--- Work instructions ---
Rewrite every line of the material below as a Markdown table with the columns "Row" and "Line", numbering the rows in order and leaving out blank lines.

Records from a collection:
......
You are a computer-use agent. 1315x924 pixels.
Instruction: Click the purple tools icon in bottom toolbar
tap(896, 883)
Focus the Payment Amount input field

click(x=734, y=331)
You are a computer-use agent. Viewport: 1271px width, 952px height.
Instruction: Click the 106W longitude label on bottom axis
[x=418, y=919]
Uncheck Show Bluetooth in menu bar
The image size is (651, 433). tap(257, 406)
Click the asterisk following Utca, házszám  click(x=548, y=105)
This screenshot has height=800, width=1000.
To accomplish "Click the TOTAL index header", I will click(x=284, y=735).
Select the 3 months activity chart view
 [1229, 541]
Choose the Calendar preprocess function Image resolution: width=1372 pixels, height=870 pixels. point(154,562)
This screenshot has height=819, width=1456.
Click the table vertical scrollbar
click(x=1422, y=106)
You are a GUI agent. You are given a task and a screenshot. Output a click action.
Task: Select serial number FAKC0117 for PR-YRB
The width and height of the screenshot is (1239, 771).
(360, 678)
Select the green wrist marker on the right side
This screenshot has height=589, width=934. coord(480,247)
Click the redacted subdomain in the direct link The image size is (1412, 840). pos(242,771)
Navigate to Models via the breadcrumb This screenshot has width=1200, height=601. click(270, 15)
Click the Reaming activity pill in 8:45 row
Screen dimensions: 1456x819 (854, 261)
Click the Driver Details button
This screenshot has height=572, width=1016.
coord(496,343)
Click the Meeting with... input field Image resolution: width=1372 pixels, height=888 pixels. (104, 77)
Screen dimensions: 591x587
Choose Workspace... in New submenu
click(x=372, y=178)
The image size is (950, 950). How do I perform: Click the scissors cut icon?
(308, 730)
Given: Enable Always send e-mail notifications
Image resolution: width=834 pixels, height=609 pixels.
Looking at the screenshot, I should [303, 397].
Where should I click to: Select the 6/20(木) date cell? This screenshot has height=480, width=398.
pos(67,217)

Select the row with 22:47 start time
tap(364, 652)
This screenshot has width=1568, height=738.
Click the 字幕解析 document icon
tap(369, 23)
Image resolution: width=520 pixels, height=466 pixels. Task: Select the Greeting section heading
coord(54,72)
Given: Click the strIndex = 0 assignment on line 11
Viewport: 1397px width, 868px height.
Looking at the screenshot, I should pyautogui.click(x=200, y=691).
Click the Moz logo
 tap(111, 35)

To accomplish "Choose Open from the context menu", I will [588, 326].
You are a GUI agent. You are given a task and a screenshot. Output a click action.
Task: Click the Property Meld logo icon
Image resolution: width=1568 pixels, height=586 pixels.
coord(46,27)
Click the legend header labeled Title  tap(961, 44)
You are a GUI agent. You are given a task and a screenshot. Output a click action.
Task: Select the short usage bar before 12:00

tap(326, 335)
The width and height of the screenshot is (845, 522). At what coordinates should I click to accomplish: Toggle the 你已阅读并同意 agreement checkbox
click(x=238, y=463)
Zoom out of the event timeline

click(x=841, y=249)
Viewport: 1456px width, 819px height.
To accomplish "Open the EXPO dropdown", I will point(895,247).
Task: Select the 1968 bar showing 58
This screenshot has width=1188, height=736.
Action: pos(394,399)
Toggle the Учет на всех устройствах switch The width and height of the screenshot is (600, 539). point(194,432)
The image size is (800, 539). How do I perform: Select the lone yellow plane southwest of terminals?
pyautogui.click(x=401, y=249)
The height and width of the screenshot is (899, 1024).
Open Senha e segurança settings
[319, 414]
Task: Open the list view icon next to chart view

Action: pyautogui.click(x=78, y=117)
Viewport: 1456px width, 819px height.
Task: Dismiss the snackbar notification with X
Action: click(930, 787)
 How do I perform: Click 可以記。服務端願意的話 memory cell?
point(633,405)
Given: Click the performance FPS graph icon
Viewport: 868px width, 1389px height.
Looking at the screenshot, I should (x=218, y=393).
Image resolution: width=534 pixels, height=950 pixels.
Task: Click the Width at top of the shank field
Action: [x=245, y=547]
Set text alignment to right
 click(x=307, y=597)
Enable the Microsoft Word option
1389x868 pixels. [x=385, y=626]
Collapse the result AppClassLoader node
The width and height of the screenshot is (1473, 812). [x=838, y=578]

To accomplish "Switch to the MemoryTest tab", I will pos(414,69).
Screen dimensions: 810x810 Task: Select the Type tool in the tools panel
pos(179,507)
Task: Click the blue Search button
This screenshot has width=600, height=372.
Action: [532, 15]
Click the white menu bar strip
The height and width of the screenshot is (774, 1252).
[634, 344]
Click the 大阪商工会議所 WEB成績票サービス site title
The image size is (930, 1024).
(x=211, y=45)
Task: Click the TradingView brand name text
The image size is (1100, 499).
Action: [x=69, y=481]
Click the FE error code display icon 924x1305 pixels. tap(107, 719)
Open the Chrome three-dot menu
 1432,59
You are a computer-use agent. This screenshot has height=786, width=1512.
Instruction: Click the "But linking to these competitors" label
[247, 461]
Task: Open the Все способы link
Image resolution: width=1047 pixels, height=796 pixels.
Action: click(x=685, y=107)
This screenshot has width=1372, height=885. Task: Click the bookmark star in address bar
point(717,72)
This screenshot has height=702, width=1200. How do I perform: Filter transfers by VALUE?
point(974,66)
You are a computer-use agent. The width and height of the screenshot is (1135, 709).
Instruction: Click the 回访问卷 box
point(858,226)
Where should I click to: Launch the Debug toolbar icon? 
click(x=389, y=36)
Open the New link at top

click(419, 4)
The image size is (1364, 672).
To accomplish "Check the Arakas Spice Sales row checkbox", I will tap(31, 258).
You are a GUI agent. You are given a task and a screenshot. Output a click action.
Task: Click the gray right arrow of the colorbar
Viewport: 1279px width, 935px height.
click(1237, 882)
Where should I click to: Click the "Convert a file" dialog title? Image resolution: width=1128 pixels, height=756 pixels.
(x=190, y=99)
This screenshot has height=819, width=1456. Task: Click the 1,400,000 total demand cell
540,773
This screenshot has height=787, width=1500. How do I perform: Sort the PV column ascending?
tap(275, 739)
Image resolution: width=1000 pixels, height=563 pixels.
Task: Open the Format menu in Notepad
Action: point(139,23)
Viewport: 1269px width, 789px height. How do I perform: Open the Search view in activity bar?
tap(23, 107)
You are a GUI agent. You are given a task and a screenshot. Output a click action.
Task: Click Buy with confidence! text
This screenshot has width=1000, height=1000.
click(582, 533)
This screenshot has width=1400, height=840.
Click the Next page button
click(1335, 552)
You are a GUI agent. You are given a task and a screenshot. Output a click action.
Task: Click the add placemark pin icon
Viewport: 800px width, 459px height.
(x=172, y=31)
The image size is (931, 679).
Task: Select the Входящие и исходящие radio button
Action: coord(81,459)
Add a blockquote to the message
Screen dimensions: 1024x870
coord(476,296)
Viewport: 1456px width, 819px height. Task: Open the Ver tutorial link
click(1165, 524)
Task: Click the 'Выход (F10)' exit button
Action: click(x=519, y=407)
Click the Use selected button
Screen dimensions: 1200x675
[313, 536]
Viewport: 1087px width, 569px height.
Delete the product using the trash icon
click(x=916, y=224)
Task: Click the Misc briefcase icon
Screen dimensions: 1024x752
......
--- Final answer ---
| Row | Line |
|---|---|
| 1 | You are a computer-use agent. 1315x924 pixels. |
| 2 | Instruction: Click the purple tools icon in bottom toolbar |
| 3 | tap(896, 883) |
| 4 | Focus the Payment Amount input field |
| 5 | click(x=734, y=331) |
| 6 | You are a computer-use agent. Viewport: 1271px width, 952px height. |
| 7 | Instruction: Click the 106W longitude label on bottom axis |
| 8 | [x=418, y=919] |
| 9 | Uncheck Show Bluetooth in menu bar |
| 10 | The image size is (651, 433). tap(257, 406) |
| 11 | Click the asterisk following Utca, házszám  click(x=548, y=105) |
| 12 | This screenshot has height=800, width=1000. |
| 13 | To accomplish "Click the TOTAL index header", I will click(x=284, y=735). |
| 14 | Select the 3 months activity chart view |
| 15 |  [1229, 541] |
| 16 | Choose the Calendar preprocess function Image resolution: width=1372 pixels, height=870 pixels. point(154,562) |
| 17 | This screenshot has height=819, width=1456. |
| 18 | Click the table vertical scrollbar |
| 19 | click(x=1422, y=106) |
| 20 | You are a GUI agent. You are given a task and a screenshot. Output a click action. |
| 21 | Task: Select serial number FAKC0117 for PR-YRB |
| 22 | The width and height of the screenshot is (1239, 771). |
| 23 | (360, 678) |
| 24 | Select the green wrist marker on the right side |
| 25 | This screenshot has height=589, width=934. coord(480,247) |
| 26 | Click the redacted subdomain in the direct link The image size is (1412, 840). pos(242,771) |
| 27 | Navigate to Models via the breadcrumb This screenshot has width=1200, height=601. click(270, 15) |
| 28 | Click the Reaming activity pill in 8:45 row |
| 29 | Screen dimensions: 1456x819 (854, 261) |
| 30 | Click the Driver Details button |
| 31 | This screenshot has height=572, width=1016. |
| 32 | coord(496,343) |
| 33 | Click the Meeting with... input field Image resolution: width=1372 pixels, height=888 pixels. (104, 77) |
| 34 | Screen dimensions: 591x587 |
| 35 | Choose Workspace... in New submenu |
| 36 | click(x=372, y=178) |
| 37 | The image size is (950, 950). How do I perform: Click the scissors cut icon? |
| 38 | (308, 730) |
| 39 | Given: Enable Always send e-mail notifications |
| 40 | Image resolution: width=834 pixels, height=609 pixels. |
| 41 | Looking at the screenshot, I should [303, 397]. |
| 42 | Where should I click to: Select the 6/20(木) date cell? This screenshot has height=480, width=398. |
| 43 | pos(67,217) |
| 44 | Select the row with 22:47 start time |
| 45 | tap(364, 652) |
| 46 | This screenshot has width=1568, height=738. |
| 47 | Click the 字幕解析 document icon |
| 48 | tap(369, 23) |
| 49 | Image resolution: width=520 pixels, height=466 pixels. Task: Select the Greeting section heading |
| 50 | coord(54,72) |
| 51 | Given: Click the strIndex = 0 assignment on line 11 |
| 52 | Viewport: 1397px width, 868px height. |
| 53 | Looking at the screenshot, I should pyautogui.click(x=200, y=691). |
| 54 | Click the Moz logo |
| 55 |  tap(111, 35) |
| 56 | To accomplish "Choose Open from the context menu", I will [588, 326]. |
| 57 | You are a GUI agent. You are given a task and a screenshot. Output a click action. |
| 58 | Task: Click the Property Meld logo icon |
| 59 | Image resolution: width=1568 pixels, height=586 pixels. |
| 60 | coord(46,27) |
| 61 | Click the legend header labeled Title  tap(961, 44) |
| 62 | You are a GUI agent. You are given a task and a screenshot. Output a click action. |
| 63 | Task: Select the short usage bar before 12:00 |
| 64 | tap(326, 335) |
| 65 | The width and height of the screenshot is (845, 522). At what coordinates should I click to accomplish: Toggle the 你已阅读并同意 agreement checkbox |
| 66 | click(x=238, y=463) |
| 67 | Zoom out of the event timeline |
| 68 | click(x=841, y=249) |
| 69 | Viewport: 1456px width, 819px height. |
| 70 | To accomplish "Open the EXPO dropdown", I will point(895,247). |
| 71 | Task: Select the 1968 bar showing 58 |
| 72 | This screenshot has width=1188, height=736. |
| 73 | Action: pos(394,399) |
| 74 | Toggle the Учет на всех устройствах switch The width and height of the screenshot is (600, 539). point(194,432) |
| 75 | The image size is (800, 539). How do I perform: Select the lone yellow plane southwest of terminals? |
| 76 | pyautogui.click(x=401, y=249) |
| 77 | The height and width of the screenshot is (899, 1024). |
| 78 | Open Senha e segurança settings |
| 79 | [319, 414] |
| 80 | Task: Open the list view icon next to chart view |
| 81 | Action: pyautogui.click(x=78, y=117) |
| 82 | Viewport: 1456px width, 819px height. |
| 83 | Task: Dismiss the snackbar notification with X |
| 84 | Action: click(930, 787) |
| 85 |  How do I perform: Click 可以記。服務端願意的話 memory cell? |
| 86 | point(633,405) |
| 87 | Given: Click the performance FPS graph icon |
| 88 | Viewport: 868px width, 1389px height. |
| 89 | Looking at the screenshot, I should (x=218, y=393). |
| 90 | Image resolution: width=534 pixels, height=950 pixels. |
| 91 | Task: Click the Width at top of the shank field |
| 92 | Action: [x=245, y=547] |
| 93 | Set text alignment to right |
| 94 |  click(x=307, y=597) |
| 95 | Enable the Microsoft Word option |
| 96 | 1389x868 pixels. [x=385, y=626] |
| 97 | Collapse the result AppClassLoader node |
| 98 | The width and height of the screenshot is (1473, 812). [x=838, y=578] |
| 99 | To accomplish "Switch to the MemoryTest tab", I will pos(414,69). |
| 100 | Screen dimensions: 810x810 Task: Select the Type tool in the tools panel |
| 101 | pos(179,507) |
| 102 | Task: Click the blue Search button |
| 103 | This screenshot has width=600, height=372. |
| 104 | Action: [532, 15] |
| 105 | Click the white menu bar strip |
| 106 | The height and width of the screenshot is (774, 1252). |
| 107 | [634, 344] |
| 108 | Click the 大阪商工会議所 WEB成績票サービス site title |
| 109 | The image size is (930, 1024). |
| 110 | (x=211, y=45) |
| 111 | Task: Click the TradingView brand name text |
| 112 | The image size is (1100, 499). |
| 113 | Action: [x=69, y=481] |
| 114 | Click the FE error code display icon 924x1305 pixels. tap(107, 719) |
| 115 | Open the Chrome three-dot menu |
| 116 |  1432,59 |
| 117 | You are a computer-use agent. This screenshot has height=786, width=1512. |
| 118 | Instruction: Click the "But linking to these competitors" label |
| 119 | [247, 461] |
| 120 | Task: Open the Все способы link |
| 121 | Image resolution: width=1047 pixels, height=796 pixels. |
| 122 | Action: click(x=685, y=107) |
| 123 | This screenshot has width=1372, height=885. Task: Click the bookmark star in address bar |
| 124 | point(717,72) |
| 125 | This screenshot has height=702, width=1200. How do I perform: Filter transfers by VALUE? |
| 126 | point(974,66) |
| 127 | You are a computer-use agent. The width and height of the screenshot is (1135, 709). |
| 128 | Instruction: Click the 回访问卷 box |
| 129 | point(858,226) |
| 130 | Where should I click to: Launch the Debug toolbar icon?  |
| 131 | click(x=389, y=36) |
| 132 | Open the New link at top |
| 133 | click(419, 4) |
| 134 | The image size is (1364, 672). |
| 135 | To accomplish "Check the Arakas Spice Sales row checkbox", I will tap(31, 258). |
| 136 | You are a GUI agent. You are given a task and a screenshot. Output a click action. |
| 137 | Task: Click the gray right arrow of the colorbar |
| 138 | Viewport: 1279px width, 935px height. |
| 139 | click(1237, 882) |
| 140 | Where should I click to: Click the "Convert a file" dialog title? Image resolution: width=1128 pixels, height=756 pixels. |
| 141 | (x=190, y=99) |
| 142 | This screenshot has height=819, width=1456. Task: Click the 1,400,000 total demand cell |
| 143 | 540,773 |
| 144 | This screenshot has height=787, width=1500. How do I perform: Sort the PV column ascending? |
| 145 | tap(275, 739) |
| 146 | Image resolution: width=1000 pixels, height=563 pixels. |
| 147 | Task: Open the Format menu in Notepad |
| 148 | Action: point(139,23) |
| 149 | Viewport: 1269px width, 789px height. How do I perform: Open the Search view in activity bar? |
| 150 | tap(23, 107) |
| 151 | You are a GUI agent. You are given a task and a screenshot. Output a click action. |
| 152 | Task: Click Buy with confidence! text |
| 153 | This screenshot has width=1000, height=1000. |
| 154 | click(582, 533) |
| 155 | This screenshot has width=1400, height=840. |
| 156 | Click the Next page button |
| 157 | click(1335, 552) |
| 158 | You are a GUI agent. You are given a task and a screenshot. Output a click action. |
| 159 | Task: Click the add placemark pin icon |
| 160 | Viewport: 800px width, 459px height. |
| 161 | (x=172, y=31) |
| 162 | The image size is (931, 679). |
| 163 | Task: Select the Входящие и исходящие radio button |
| 164 | Action: coord(81,459) |
| 165 | Add a blockquote to the message |
| 166 | Screen dimensions: 1024x870 |
| 167 | coord(476,296) |
| 168 | Viewport: 1456px width, 819px height. Task: Open the Ver tutorial link |
| 169 | click(1165, 524) |
| 170 | Task: Click the 'Выход (F10)' exit button |
| 171 | Action: click(x=519, y=407) |
| 172 | Click the Use selected button |
| 173 | Screen dimensions: 1200x675 |
| 174 | [313, 536] |
| 175 | Viewport: 1087px width, 569px height. |
| 176 | Delete the product using the trash icon |
| 177 | click(x=916, y=224) |
| 178 | Task: Click the Misc briefcase icon |
| 179 | Screen dimensions: 1024x752 |